Dua Tahun Lalu

Hari ini Samudra terlihat lebih pendiam, hatinya terlalu gundah, hingga ludah pun terasa pahit. Sesungguhnya Samudra bukanlah anak yang sensitif atau cengeng. Ia anak laki-laki yang kuat dan ceria. Bukan tanpa alasan Samudra Samudra seperti itu.

Kala itu tepat dua tahun yang lalu, malam sebelum kepergian ibunya, mereka berbicara layaknya dua orang dewasa. Samudra yang masih berusia sembilan tahun hanya mengingat pesan untuk menjaga Lembayung yang berusia empat tahun.

Lembayung yang setengah mengantuk, tidur di pangkuan ibunya.

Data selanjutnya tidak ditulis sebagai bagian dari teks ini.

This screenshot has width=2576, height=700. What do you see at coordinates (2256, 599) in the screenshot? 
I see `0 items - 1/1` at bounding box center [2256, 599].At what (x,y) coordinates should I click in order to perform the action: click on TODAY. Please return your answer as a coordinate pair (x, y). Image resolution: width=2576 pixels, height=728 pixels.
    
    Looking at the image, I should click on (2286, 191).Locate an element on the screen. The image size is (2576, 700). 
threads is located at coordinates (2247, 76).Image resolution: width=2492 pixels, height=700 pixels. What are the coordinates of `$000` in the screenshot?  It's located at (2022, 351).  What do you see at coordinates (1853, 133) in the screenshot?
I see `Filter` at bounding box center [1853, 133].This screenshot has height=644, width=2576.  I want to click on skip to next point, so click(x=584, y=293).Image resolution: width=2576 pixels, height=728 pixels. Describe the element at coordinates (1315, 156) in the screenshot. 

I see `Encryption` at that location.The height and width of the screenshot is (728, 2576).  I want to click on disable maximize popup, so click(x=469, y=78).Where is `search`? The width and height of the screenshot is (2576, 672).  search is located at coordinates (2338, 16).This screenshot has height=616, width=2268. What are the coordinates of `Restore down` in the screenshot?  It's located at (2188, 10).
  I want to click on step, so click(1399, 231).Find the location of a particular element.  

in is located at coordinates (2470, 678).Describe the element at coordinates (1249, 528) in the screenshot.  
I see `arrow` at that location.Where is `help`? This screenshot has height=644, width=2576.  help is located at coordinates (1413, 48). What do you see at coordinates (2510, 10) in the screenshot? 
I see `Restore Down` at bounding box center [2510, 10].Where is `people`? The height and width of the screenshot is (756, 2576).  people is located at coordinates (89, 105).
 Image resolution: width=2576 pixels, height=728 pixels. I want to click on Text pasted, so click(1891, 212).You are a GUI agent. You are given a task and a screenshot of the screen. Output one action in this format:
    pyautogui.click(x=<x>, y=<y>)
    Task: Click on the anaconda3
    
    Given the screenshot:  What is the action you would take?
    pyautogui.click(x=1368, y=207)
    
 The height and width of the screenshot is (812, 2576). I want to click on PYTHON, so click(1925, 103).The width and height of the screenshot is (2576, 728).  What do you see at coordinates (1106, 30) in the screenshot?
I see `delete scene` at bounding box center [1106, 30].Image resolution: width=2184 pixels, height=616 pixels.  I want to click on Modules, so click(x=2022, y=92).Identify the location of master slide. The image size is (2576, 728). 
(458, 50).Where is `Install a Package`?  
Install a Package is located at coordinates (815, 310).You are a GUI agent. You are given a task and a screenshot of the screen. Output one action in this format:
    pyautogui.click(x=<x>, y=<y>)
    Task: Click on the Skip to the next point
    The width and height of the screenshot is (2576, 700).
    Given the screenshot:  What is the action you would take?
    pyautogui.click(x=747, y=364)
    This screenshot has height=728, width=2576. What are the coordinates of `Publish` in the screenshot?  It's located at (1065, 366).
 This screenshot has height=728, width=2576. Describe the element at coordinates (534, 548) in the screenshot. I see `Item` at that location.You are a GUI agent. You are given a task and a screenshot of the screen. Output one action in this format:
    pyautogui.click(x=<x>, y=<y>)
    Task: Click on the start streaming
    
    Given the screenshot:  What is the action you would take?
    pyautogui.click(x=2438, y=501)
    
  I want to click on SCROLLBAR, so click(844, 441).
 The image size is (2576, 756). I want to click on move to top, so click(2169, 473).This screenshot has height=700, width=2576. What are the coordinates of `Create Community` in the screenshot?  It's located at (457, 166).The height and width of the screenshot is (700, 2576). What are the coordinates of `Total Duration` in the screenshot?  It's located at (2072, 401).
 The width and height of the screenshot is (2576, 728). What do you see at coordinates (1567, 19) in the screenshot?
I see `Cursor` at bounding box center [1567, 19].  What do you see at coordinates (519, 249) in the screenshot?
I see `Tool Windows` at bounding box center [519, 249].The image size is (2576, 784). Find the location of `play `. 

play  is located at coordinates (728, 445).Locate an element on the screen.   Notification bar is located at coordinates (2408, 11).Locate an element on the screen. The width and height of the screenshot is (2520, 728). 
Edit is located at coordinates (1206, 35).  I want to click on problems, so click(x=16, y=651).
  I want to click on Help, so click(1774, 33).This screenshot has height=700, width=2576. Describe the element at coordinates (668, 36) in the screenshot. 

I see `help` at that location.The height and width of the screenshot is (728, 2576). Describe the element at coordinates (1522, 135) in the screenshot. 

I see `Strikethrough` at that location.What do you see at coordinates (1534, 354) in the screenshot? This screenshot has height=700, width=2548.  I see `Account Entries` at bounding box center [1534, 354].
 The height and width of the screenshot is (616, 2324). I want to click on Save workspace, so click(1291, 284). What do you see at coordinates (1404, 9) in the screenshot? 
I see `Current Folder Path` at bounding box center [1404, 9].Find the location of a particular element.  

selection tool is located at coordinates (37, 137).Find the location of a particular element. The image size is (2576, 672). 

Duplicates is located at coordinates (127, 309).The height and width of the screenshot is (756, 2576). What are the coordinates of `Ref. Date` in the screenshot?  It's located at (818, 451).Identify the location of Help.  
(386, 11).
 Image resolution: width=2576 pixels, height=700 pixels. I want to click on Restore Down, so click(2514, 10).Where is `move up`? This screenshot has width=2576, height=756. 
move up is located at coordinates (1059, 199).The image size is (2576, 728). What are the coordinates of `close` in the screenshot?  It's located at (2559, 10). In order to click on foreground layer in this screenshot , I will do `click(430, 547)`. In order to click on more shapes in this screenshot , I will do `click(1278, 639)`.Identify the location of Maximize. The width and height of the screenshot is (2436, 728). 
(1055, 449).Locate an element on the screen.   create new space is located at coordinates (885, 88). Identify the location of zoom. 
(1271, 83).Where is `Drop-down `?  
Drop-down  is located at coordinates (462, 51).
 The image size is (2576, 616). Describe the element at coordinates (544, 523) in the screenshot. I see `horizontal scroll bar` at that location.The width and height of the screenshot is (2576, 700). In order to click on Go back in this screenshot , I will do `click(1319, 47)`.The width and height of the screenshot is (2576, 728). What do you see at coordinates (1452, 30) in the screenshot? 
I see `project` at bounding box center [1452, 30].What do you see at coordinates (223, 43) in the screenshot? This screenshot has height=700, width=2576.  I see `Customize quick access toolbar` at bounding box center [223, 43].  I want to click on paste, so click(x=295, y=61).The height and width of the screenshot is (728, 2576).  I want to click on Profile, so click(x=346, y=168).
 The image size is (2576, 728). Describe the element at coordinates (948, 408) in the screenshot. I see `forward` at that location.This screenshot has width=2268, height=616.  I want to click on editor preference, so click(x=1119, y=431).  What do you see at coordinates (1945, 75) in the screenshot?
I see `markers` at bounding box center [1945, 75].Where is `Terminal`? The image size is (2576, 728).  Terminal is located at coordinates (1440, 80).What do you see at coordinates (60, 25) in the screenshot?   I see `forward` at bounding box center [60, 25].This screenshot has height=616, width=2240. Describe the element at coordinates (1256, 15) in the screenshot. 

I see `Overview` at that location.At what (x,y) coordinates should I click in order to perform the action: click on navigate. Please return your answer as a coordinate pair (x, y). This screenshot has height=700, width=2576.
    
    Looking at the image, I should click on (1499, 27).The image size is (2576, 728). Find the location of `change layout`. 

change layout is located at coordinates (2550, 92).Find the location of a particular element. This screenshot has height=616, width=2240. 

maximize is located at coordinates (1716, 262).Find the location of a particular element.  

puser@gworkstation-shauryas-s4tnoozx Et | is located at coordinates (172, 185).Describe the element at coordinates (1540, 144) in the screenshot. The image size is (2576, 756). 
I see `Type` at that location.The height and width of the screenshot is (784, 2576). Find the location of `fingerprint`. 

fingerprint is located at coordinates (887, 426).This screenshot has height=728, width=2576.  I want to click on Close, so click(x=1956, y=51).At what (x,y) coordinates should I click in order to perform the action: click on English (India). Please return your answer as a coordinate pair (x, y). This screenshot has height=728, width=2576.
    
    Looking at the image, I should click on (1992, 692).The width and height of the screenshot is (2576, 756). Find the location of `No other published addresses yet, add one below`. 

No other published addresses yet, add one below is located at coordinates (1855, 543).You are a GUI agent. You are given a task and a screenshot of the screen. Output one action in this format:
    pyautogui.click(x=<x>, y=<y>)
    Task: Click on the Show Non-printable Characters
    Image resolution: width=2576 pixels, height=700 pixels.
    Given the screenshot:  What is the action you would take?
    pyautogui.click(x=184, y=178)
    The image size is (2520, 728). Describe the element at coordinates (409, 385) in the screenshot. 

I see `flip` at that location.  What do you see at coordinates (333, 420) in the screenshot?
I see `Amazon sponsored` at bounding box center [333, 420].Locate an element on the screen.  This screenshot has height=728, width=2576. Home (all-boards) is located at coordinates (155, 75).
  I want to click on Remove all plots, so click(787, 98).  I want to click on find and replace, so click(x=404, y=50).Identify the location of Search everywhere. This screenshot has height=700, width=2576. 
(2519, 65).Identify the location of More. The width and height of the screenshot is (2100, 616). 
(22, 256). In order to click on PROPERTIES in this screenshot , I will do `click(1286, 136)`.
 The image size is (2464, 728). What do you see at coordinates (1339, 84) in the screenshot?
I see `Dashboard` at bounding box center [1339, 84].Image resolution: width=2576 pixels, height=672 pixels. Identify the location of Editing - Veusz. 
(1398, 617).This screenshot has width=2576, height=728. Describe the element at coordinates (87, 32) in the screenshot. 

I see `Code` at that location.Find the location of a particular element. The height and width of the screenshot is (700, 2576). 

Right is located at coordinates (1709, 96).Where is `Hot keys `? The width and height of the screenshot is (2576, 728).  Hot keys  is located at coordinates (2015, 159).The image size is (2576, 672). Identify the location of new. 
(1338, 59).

Ia tidak terlalu mengerti pembicaraan malam itu. Yang ia tahu ibunya akan pergi—seperti pergi ke pasar. Bahkan ia sempat menitip mainan, sebelum benar-benar terlelap.

Samudra menangis, dadanya menahan ribuan ton kesedihan. Di sela isaknya ia bertanya, "Kenapa ibu pergi? Apa karena aku nakal atau nggak nurut sama ibu? Kalau ibu pergi, kita sama siapa?"

Ibu dan anak itu berpelukan dalam derasnya air mata. Tikar lusuh dan lampu lima watt berwarna kuning, menjadi saksi haru biru saat itu. 

"Dengar, Nak." Ibunya menggenggam kedua tangan Samudra. Wajah mereka berhadapan sangat dekat.

"Ibu hanya sebentar. Titip Lembayung. Kamu harus jadi kakak yang kuat, kalau kamu tidak kuat siapa yang akan menjaga Lembayung? Kamu harus menyayangi adikmu. Tidak boleh nakal dan berbaik hatilah selalu. Ibu akan pulang secepatnya. Jika ibu pulang, pertama kali yang ingin ibu lihat adalah kalian." 

"Ibu tidak sayang kita?" 

"Ibu sangat sayang kalian." 

"Lalu, kenapa ibu pergi?"

Ibunya kembali memeluk sampai tangisnya mereda. Sebagian jiwa Samudra hilang bersama lepasnya pelukan ibu malam itu. 

                          ***

Kokok ayam membangunkan Samudra. Kepalanya sedikit pusing. Semalam ia menangis sampai ketiduran. Ia melihat Lembayung dan Lintang masih terlelap.